The global demand for meat and dairy products is growing rapidly, not primarily from population growth but as a result of the emergence of large middle classes in places like China and India. The aggressive promotion of dairy products in East Asia by Fonterra (anyone remember their chocolate cheese?) is an attempt to get into their wallets, and is good business practise. However, when you consider that the livestock sector is the single biggest anthropogenic user of land on Earth, contributing 18 percent of global greenhouse gas emissions worldwide (more than transportation) and is probably the biggest cause of deforestation on the planet, it seems obvious that promoting more meat and dairy consumption is not in our long term collective interests as a species. The United Nations Food and Agriculture Organisation report 'Livestock's Long Shadow' outlines the problems well.
A couple of years ago the world faced a serious food crisis. The media largely blamed it on the use of croplands to grow biofuels and it is true that this was a contributing factor. What made it worse was the fact that some biofuels used more energy to produce than they yielded. In reality, though, biofuels were only part of the story. The widespread feeding of food crops to livestock is a far more significant factor, with a protein conversion efficiency of between about five and twenty percent, depending on the animal. In 2002 around 670 million tonnes of cereal were fed to animals, including more than 60 percent of the maize and barley grown in the world and more than 90 percent of the soymeal.
One of the saving graces of New Zealand pastoral farming is that our animals actually eat pasture, although high stocking rates is leading to a growing reliance on imported feedstocks such as palm kernel. New Zealand is the major importer of palm kernel and while Fonterra argues that this is a byproduct, not a food crop, tropical deforestation to grow palm oil plantations is made more attractive by this additional market for the kernel. In addition, even with pasture fed animals, in most cases the amount of protein per hectare is much smaller than if the same land was used to grow plant foods.
So if we were really interested in how to feed the world while reducing greenhouse gas emissions, we would simply sack the scientists and officials and use the research money to promote veganism. We'd probably all be healthier and there would be more food to go around. Such an elegant solution, however, is unlikely to find much favour at this week’s discussions.

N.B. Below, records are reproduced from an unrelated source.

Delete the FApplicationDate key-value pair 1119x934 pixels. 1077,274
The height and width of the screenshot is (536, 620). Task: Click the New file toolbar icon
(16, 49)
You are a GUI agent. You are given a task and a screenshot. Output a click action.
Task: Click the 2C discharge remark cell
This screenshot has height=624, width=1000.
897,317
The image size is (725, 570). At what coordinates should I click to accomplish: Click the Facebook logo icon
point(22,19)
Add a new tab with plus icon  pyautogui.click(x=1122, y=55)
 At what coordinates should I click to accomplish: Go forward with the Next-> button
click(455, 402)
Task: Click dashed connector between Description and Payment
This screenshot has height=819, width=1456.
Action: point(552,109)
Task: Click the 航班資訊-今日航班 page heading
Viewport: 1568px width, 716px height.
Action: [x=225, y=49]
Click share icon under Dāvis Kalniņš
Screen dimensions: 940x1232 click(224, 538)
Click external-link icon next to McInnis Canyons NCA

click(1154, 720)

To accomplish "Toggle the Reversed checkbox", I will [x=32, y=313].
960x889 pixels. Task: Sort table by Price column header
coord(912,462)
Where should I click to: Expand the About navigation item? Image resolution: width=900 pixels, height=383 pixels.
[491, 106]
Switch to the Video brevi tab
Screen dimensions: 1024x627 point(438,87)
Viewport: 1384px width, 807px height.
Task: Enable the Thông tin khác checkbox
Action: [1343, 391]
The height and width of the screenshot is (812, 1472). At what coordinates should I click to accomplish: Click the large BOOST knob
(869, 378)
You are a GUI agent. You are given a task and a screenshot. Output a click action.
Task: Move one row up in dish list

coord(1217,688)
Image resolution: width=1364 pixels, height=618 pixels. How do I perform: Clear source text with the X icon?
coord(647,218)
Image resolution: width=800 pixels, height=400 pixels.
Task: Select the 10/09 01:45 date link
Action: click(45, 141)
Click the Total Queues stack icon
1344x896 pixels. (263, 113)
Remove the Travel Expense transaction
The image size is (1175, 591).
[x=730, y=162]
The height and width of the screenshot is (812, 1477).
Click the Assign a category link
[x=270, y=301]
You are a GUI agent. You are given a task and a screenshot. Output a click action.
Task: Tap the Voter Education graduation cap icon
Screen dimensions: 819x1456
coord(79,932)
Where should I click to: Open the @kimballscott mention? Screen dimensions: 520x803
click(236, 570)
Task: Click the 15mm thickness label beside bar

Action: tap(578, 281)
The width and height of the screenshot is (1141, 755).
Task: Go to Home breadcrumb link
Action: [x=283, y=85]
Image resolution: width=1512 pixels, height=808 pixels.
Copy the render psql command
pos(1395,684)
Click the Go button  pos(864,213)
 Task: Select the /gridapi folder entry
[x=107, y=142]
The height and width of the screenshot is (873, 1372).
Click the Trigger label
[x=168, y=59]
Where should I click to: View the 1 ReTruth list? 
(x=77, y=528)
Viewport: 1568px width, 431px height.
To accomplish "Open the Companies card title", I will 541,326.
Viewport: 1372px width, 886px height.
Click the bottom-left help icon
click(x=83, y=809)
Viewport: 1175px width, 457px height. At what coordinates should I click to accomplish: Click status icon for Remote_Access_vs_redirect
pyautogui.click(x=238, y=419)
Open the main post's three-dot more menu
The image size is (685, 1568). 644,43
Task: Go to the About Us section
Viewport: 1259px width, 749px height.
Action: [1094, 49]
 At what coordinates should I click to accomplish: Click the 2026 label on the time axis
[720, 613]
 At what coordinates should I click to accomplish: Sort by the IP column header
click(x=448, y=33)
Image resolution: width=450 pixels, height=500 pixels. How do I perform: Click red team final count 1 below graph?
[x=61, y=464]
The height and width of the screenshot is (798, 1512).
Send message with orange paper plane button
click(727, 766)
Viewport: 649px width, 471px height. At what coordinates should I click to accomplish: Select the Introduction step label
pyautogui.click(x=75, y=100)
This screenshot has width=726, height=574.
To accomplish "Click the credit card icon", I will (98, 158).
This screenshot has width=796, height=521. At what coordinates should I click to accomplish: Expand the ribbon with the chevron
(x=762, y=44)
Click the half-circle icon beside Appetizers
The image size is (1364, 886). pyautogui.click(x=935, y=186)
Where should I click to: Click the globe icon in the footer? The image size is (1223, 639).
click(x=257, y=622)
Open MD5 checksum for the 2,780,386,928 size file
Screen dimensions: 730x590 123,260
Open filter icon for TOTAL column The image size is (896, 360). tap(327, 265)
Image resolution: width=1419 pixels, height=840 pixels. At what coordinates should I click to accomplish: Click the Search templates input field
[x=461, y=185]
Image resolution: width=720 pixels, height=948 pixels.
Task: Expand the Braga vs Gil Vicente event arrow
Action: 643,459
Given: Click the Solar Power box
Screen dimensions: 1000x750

The other side of the problem is the growing population. The real challenge is not how we are going to feed (and clothe, house and provision) the projected 8.9 billion people by 2050 , but how we are going to reduce that figure. The answers to that are not at all simple, but a fairer distribution of resources and access to education and birth control, especially for women, seem to be key factors. Perhaps Mr Key should get Durex to underwrite his next talk fest.